ADAM and AMSGrad for Stochastic Optimization
Posted on
This post is based on
- Kingma, D. P., & Ba, J. (2017). Adam: A Method for Stochastic Optimization (arXiv:1412.6980). arXiv.
- Reddi, S. J., Kale, S., & Kumar, S. (2018, February 15). On the Convergence of Adam and Beyond. International Conference on Learning Representations.
Kingma and Ba (2017) propose ADAM, which is derived from adaptive moment estimation.

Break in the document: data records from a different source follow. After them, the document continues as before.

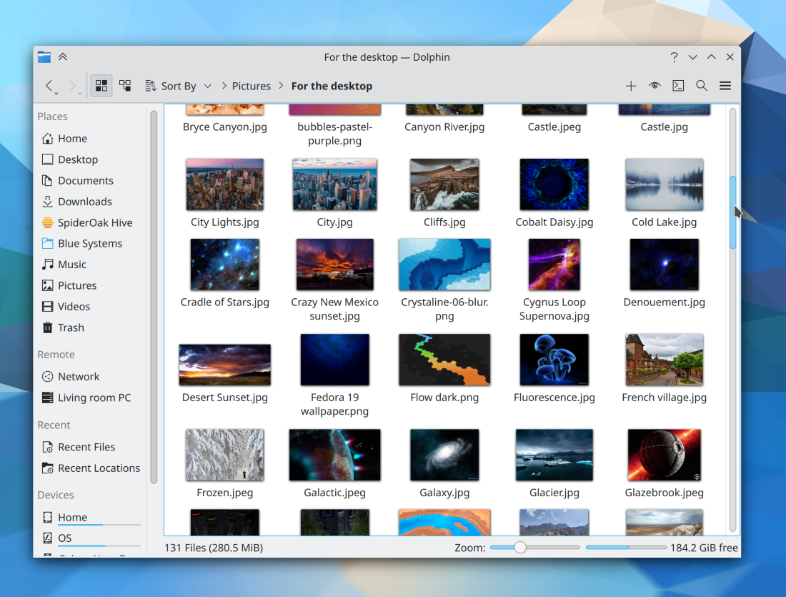
Task: Open the hamburger menu
Action: coord(725,86)
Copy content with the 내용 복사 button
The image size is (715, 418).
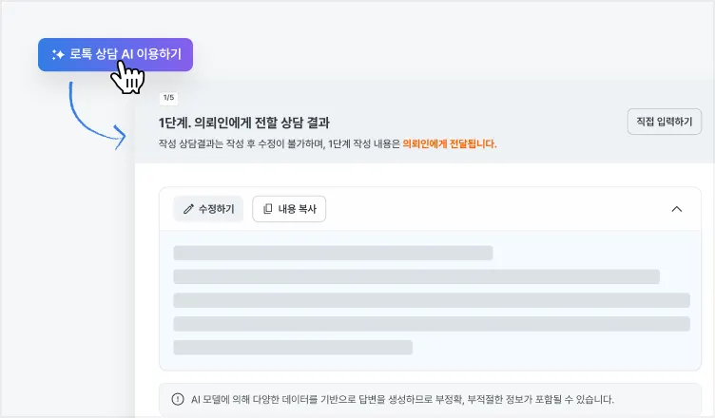[x=289, y=209]
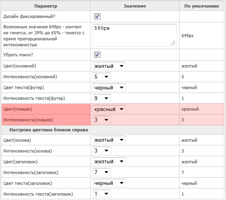Click the highlighted "Цвет(плашек)" row label
Screen dimensions: 226x200
click(x=18, y=109)
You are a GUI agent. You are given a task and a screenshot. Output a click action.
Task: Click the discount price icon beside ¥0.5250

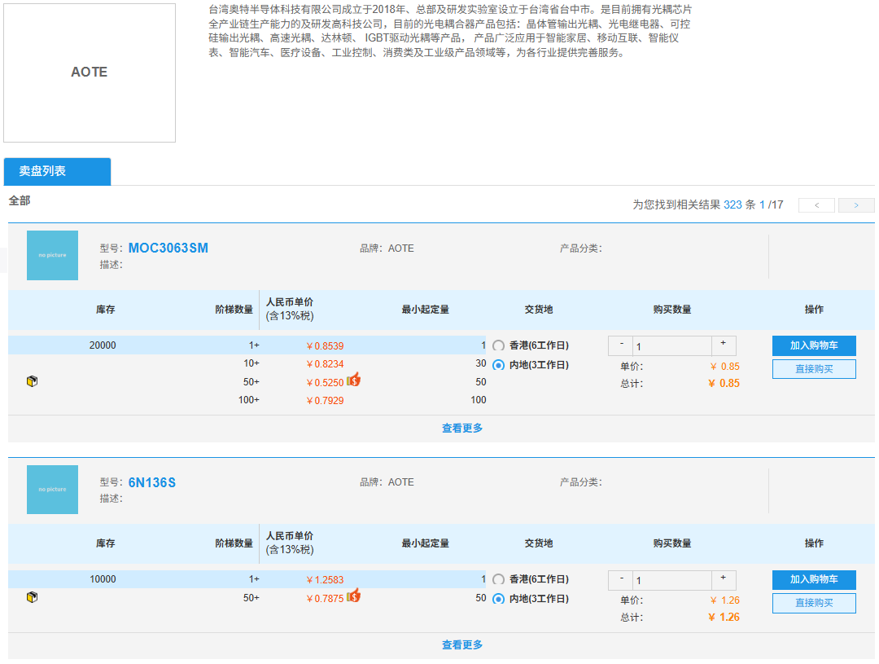pos(353,380)
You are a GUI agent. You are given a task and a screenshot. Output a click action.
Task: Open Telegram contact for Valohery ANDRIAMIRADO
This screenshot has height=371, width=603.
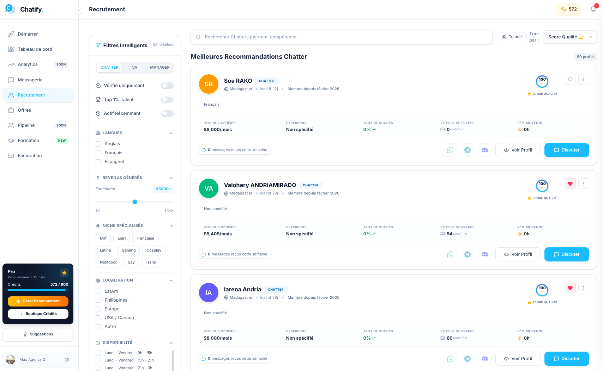[x=468, y=254]
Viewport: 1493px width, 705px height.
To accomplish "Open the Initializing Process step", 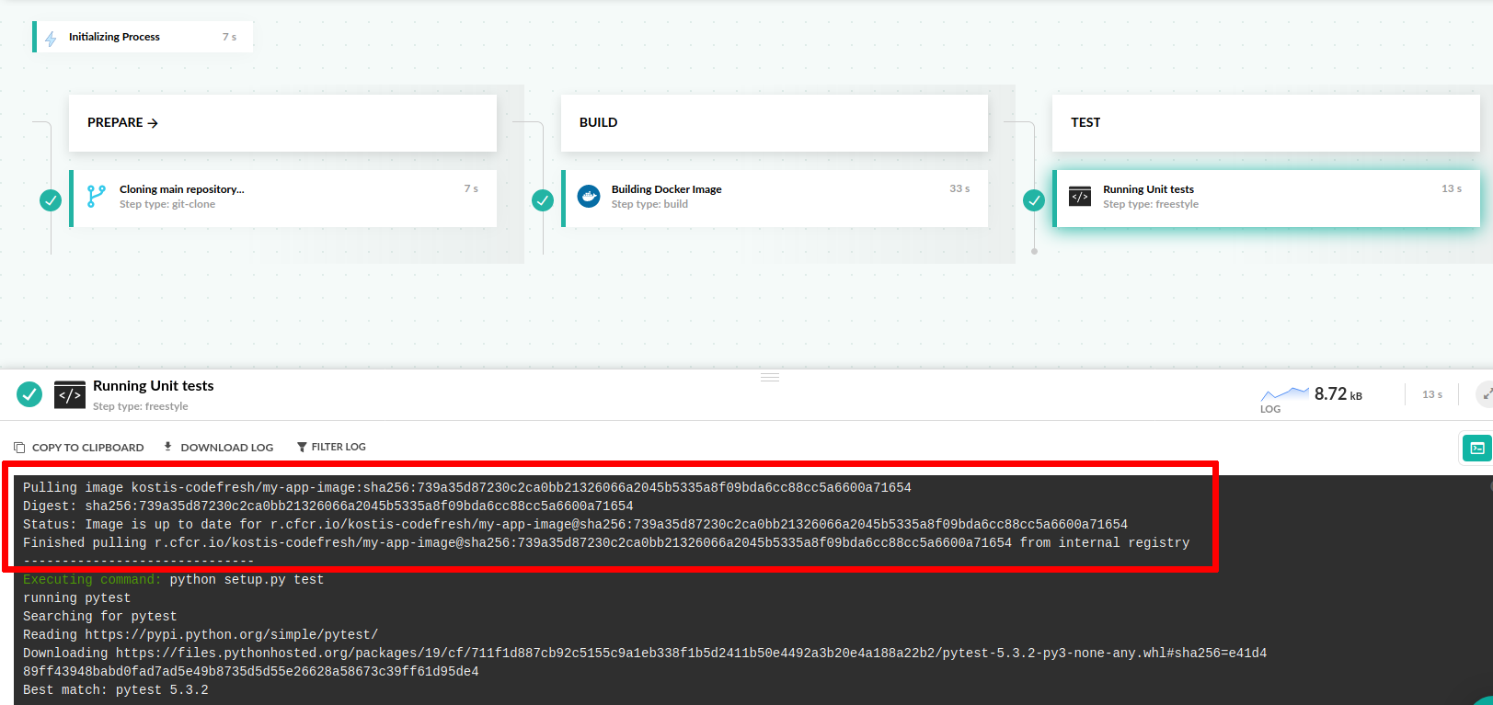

It is designed to combine the advantages of
- Duchi et al. (2011)’s AdaGrad: works well with sparse gradients
- Tieleman and Hinton (2012)’s RMSProp: work well in on-line and non-stationary settings.
Reddi et al. (2018) analyzed the convergence issue of ADAM, and pointed out that the issue can be fixed by endowing with “long-term memory” of past gradient, and they proposed a variance of ADAM, so-called AMSGrad, which not only fix the convergence issue but often also lead to improved empirical performance.
PyTorch has enabled this algorithm via amsgrad
option,
# https://pytorch.org/docs/stable/generated/torch.optim.Adam.html
torch.optim.Adam(params, lr=0.001, betas=(0.9, 0.999), eps=1e-08, weight_decay=0, amsgrad=False, *, foreach=None, maximize=False, capturable=False)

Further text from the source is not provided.